I honestly didn’t know what the response would be. I am not good at predicting beforehand if it is going to work or not. But you can sort of see when your audience is with you, just as you can when you are in a classroom. You figure out when students are resistant or not. And many people love Zira. They love Zira because they love Planet of the Apes, and they love the conceit of bringing her into the museum.
I’ve done a lot of pieces where people have not liked me at all, even when they’ve understood the relevance of it. The caged Amerindians piece was widely reviled for a long time.4 It didn’t become a cult thing until long afterward. When the tour was happening, we were in trouble a lot, and I dealt with a lot of flak. And even when I did all the work on torture, it was understood as relevant, but I am not going to tell you that people loved my character of a woman who admitted to raping an Arab guy and saying it was a great thing to do for her country.
Dudes, if you are in this room, you are part of the problem.
A lot of places where I’ve performed Zira, people immediately want me to know that they’re the exception; they’re not alpha males. And I’m like, “Dudes, if you are in this room, you are part of the problem. Just like me.” We’re not the have-nots scavenging in the garbage cans. We’re still okay. We’re on the “have” side. How do you recognize that? And try to do something about it?
It was really illuminating to me to talk to a primatologist. She told me that the trends in primatology—the things that scientists focus on—change depending on what’s going on in the human world. After World War II, the focus was on studying aggression, because the scientists were preoccupied with war and the capacity of humans to destroy each other. They thought if they looked at other primates, it might help to illuminate what it was that made them so violent. There is a lot of that preoccupation in the discourse of Planet of the Apes; they’re constantly chastising humans for their violence.
But since that time, the focus has shifted. At conferences now, they’re talking more about the ability of different primate groups to adjudicate and negotiate, their peacemaking and sociality. That’s something that Donna Haraway insisted upon when I reached out to her. She told me, “Zira is a bonobo. We have to study the bonobos because they’re not hierarchical; it’s a matriarchal order. We need to know how to be more like bonobos and less like gorillas or other chimps.”
So, given that scientists make jokes all the time about the parallels between human and nonhuman animal behavior, I decided to make similar jokes. I’d compare humans to baboons, and do all the things they do, but in the service of this particular message that I want to drive home about a certain kind of violence. Civil-asset forfeiture is violence. We’re obsessed with police beating people, but there are more people in Ferguson, Missouri, being rendered penniless because of being excessively fined for their parking tickets than there are people getting beaten. There are more poor people being offered these ridiculously easy-to-obtain mortgages to buy houses in polluted Superfund sites than there are people being racially profiled. We obsess about physical violence, which is bad, but it is the tip of the iceberg compared to the way that poverty is reproduced and expanded.

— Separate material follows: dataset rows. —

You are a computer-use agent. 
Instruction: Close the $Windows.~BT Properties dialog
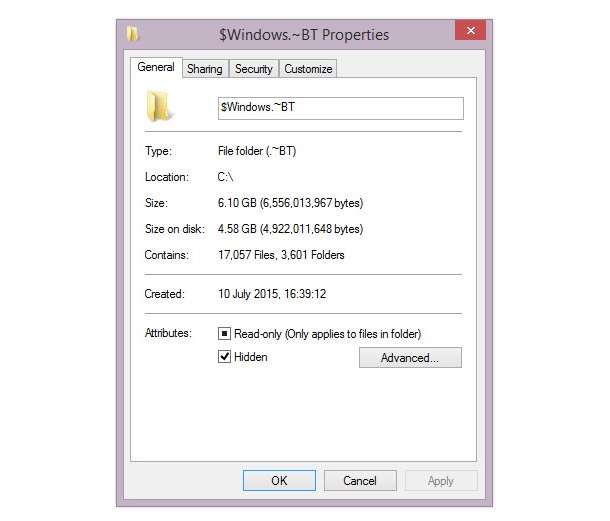(470, 32)
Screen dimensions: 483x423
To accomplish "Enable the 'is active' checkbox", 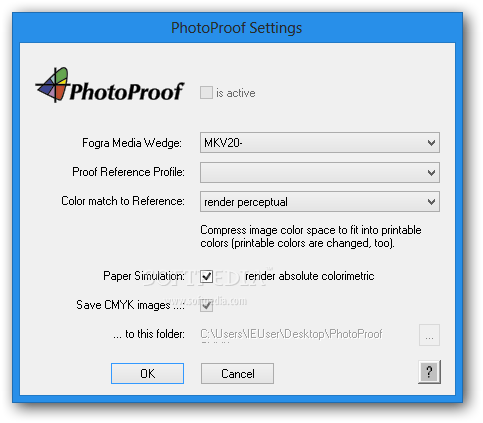I will [x=206, y=92].
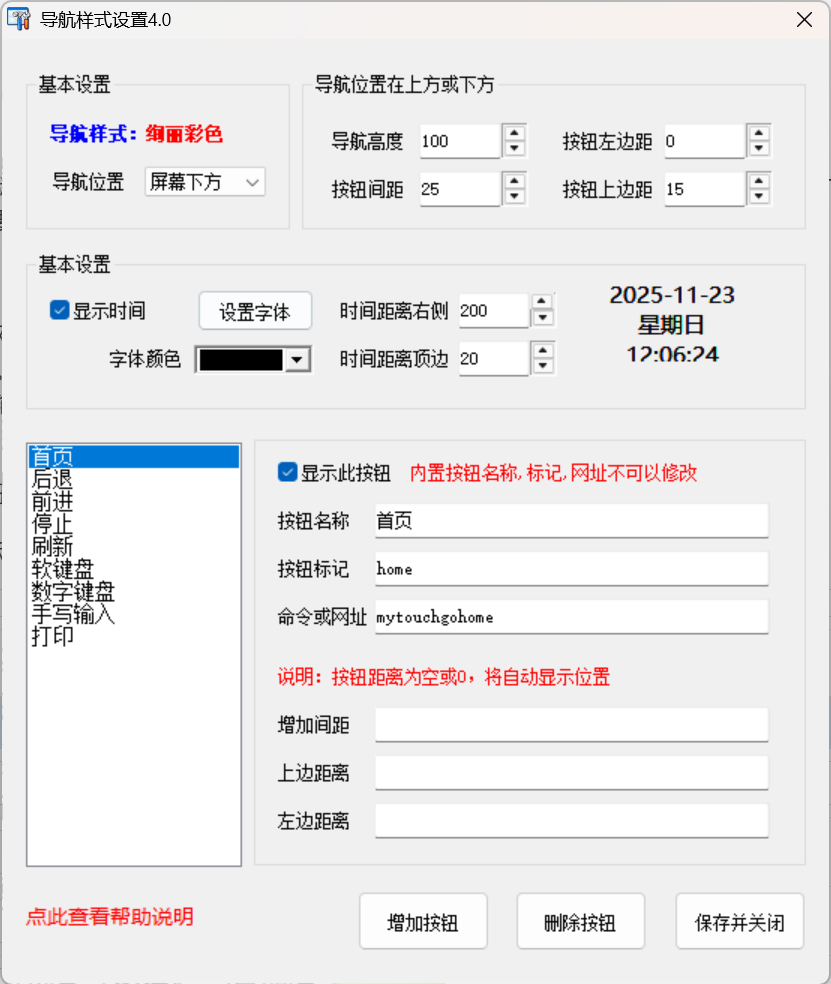Click the 增加间距 input field

point(571,725)
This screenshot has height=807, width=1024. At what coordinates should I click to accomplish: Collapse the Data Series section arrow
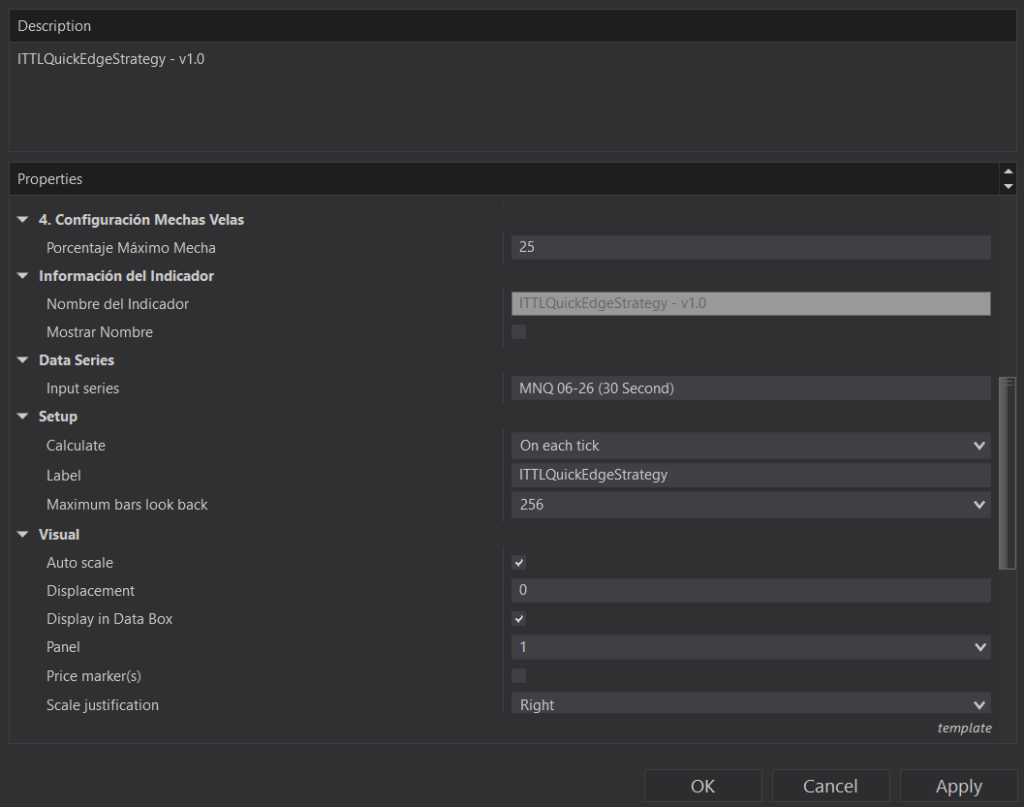[23, 360]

I am going to do one more Zira in the fall, then Zira is going to bed and will live on as a video. A museum in Germany asked me to make a video of the piece, and I had—at first jokingly—said, “I should do a TED Talk.” I commissioned a sculptor to make a red sign like the TED sign, but using the Planet of the Apes typeface. I persuaded a community TV station in Brooklyn to let me use their studio, and I set it up like a TED Talk, with black curtains and the red sign. I bought a red, round rug at IKEA; Zira stands on the rug with the TED sign behind her and does her shtick. That’s the video version of it.
I have been performing this piece for two years. I’ve done the show three times in New York. I’ve done it in Germany, Minneapolis, Providence, here. I enjoy it and all, but it’s very expensive because I have to bring my makeup artist. And I need to focus on my other body of work, which is about what’s going on in Cuba.
You have to find a way to do it so people will listen to you.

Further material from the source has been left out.